• _PAGE TEXT_:
With Donald Trump’s shocking resilience in national and state polls despite his myriad blunders and rhetorical vulgarities, commentators struggle for verbiage with which to disqualify him. There’s one adjective that seems to appear with particular regularity among a certain subset of Trump critics: unserious.
Charles Krauthammer of Fox News labeled Trump a “rodeo clown,” and characterized his campaign as “not serious politics.” Senator Marco Rubio (R-FL) has labeled Trump unserious: “We need leaders who offer serious solutions to secure our border and fix our broken immigration system…” According to a July 2015 Gallup poll, three-quarters of Americans agree with Krauthammer and Rubio.
Is Trump a serious candidate?

• _WHAT TO DO_: Rewrite everything in the page text from "With Donald Trump’s" down to "Trump critics: unserious.", putting "pundits" where "commentators" appears.

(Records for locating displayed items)
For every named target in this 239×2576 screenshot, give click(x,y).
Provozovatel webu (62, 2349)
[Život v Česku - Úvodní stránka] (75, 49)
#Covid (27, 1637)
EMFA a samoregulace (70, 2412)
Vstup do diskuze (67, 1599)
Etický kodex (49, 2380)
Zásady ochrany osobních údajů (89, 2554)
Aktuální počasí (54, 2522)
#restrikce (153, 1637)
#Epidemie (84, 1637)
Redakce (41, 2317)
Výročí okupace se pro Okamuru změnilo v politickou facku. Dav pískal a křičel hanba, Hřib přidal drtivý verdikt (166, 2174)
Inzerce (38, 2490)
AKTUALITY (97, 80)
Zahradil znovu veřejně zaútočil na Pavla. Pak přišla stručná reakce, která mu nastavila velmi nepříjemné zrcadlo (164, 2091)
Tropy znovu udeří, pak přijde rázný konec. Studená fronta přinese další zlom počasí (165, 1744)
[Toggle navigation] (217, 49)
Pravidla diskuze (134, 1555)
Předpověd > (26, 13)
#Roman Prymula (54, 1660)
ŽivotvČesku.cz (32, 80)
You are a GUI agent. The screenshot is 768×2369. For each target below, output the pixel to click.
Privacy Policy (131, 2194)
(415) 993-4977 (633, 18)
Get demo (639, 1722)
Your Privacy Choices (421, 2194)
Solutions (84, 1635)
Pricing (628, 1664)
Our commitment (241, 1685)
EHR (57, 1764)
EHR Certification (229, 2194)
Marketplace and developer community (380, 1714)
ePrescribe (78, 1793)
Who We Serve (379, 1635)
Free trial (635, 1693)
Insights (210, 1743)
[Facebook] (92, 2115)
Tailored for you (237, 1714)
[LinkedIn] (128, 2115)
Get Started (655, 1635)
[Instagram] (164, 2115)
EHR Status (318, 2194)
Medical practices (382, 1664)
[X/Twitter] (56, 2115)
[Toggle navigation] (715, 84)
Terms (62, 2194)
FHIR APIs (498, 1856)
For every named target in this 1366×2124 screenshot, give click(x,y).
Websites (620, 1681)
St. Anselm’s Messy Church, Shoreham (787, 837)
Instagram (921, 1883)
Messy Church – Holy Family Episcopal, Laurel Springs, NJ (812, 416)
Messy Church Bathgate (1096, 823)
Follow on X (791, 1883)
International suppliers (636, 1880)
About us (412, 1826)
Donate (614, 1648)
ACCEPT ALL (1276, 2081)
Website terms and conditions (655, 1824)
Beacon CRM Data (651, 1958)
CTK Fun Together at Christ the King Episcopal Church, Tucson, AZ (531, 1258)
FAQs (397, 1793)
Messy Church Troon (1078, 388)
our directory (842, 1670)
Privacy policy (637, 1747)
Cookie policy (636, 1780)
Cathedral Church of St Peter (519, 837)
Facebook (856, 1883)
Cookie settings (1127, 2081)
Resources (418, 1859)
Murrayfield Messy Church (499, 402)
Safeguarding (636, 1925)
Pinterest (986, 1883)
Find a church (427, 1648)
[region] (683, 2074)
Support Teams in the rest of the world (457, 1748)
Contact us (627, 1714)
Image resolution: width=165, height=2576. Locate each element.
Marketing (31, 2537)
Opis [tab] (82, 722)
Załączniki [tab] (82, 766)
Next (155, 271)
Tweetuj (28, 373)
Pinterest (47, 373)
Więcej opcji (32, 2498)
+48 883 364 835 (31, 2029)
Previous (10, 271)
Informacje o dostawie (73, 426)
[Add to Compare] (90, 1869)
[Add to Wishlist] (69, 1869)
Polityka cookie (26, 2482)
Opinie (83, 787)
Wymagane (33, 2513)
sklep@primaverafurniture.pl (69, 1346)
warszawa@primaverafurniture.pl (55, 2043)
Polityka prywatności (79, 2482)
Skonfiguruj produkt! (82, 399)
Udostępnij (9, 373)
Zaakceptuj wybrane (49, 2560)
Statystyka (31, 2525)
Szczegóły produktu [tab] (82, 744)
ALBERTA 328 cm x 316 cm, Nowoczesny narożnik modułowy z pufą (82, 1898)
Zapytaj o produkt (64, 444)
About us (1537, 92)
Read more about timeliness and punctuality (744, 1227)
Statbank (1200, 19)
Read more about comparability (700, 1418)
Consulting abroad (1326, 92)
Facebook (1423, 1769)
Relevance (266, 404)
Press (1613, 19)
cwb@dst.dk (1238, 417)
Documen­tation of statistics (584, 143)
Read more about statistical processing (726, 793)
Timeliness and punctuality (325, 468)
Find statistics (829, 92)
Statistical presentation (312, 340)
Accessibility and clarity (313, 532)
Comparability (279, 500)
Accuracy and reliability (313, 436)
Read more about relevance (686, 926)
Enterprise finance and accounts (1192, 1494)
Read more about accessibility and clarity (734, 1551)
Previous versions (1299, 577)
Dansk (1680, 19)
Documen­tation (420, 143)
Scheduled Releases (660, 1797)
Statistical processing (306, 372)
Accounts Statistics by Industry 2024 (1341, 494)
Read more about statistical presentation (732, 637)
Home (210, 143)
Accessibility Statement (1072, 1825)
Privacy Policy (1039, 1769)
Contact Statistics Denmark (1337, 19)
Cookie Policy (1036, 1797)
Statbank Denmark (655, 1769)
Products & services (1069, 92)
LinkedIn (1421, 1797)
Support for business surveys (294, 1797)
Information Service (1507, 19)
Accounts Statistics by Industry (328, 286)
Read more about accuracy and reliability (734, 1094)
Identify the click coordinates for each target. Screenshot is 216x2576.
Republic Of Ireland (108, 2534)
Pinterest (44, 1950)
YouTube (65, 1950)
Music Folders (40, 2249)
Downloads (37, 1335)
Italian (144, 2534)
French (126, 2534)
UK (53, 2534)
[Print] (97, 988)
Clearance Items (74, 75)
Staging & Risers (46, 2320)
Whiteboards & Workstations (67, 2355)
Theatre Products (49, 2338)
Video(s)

• _RESULT FOR THIS EXERCISE_:
With Donald Trump’s shocking resilience in national and state polls despite his myriad blunders and rhetorical vulgarities, pundits struggle for verbiage with which to disqualify him. There’s one adjective that seems to appear with particular regularity among a certain subset of Trump critics: unserious.